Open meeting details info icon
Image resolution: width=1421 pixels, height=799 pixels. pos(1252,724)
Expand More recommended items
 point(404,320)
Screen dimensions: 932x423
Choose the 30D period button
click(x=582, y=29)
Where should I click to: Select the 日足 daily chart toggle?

****************************************

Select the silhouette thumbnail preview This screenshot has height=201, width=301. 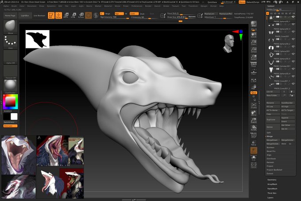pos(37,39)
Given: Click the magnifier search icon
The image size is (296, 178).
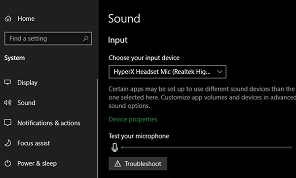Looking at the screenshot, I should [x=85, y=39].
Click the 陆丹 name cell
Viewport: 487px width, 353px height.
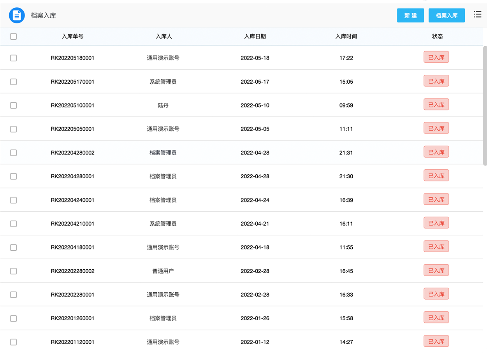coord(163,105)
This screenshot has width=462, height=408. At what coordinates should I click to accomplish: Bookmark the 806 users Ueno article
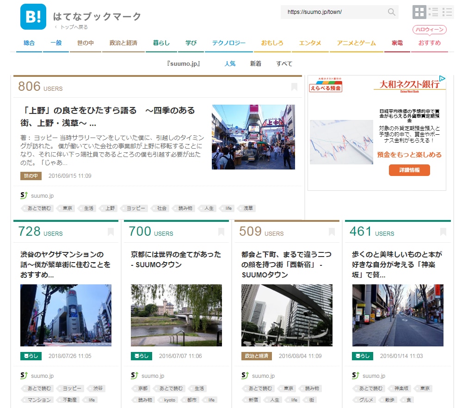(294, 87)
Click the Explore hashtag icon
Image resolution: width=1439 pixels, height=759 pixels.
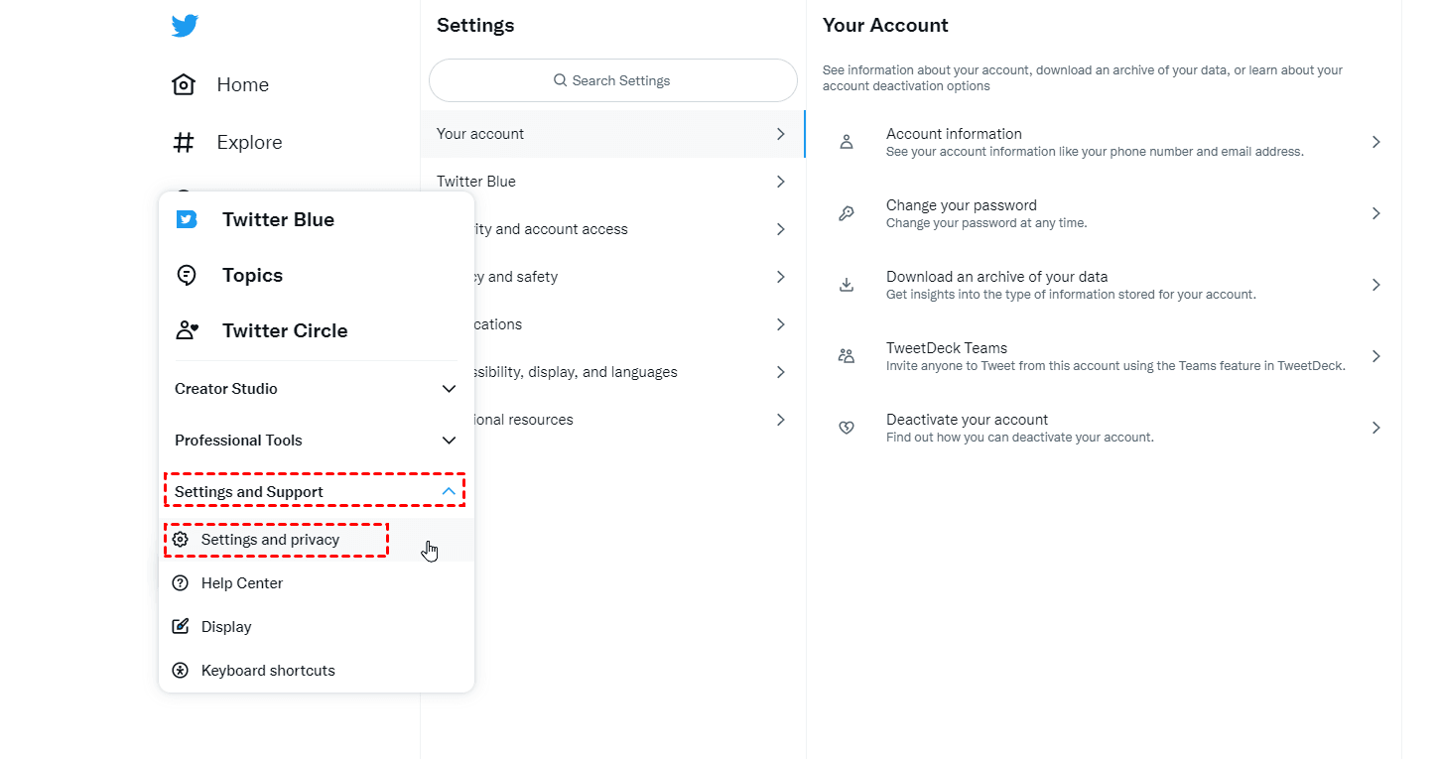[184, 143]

****************************************

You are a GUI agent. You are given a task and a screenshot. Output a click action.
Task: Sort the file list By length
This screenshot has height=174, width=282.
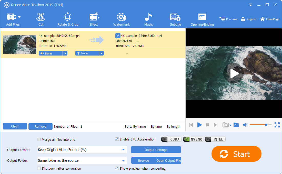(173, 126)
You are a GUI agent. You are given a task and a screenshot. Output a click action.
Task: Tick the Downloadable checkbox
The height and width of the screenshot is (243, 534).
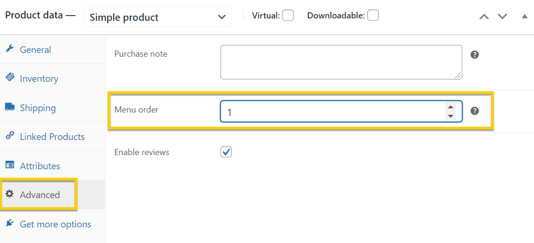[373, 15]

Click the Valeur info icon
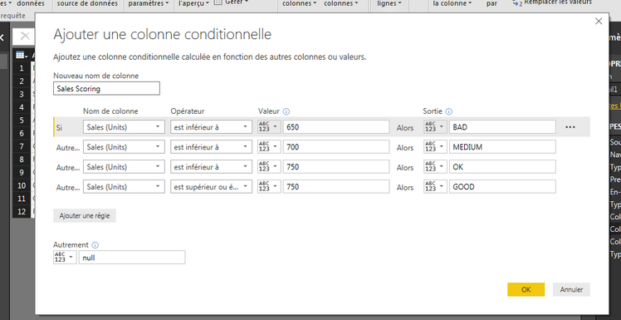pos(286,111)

****************************************

TASK DETAILS: Transcribe the records above exactly, beginning at the line that contains "Open meeting details info icon" and ending with the line that contains "Where should I", both included, and nothing else.

RESULT:
Open meeting details info icon
Image resolution: width=1421 pixels, height=799 pixels. pos(1252,724)
Expand More recommended items
 point(404,320)
Screen dimensions: 932x423
Choose the 30D period button
click(x=582, y=29)
Where should I click to: Select the 日足 daily chart toggle?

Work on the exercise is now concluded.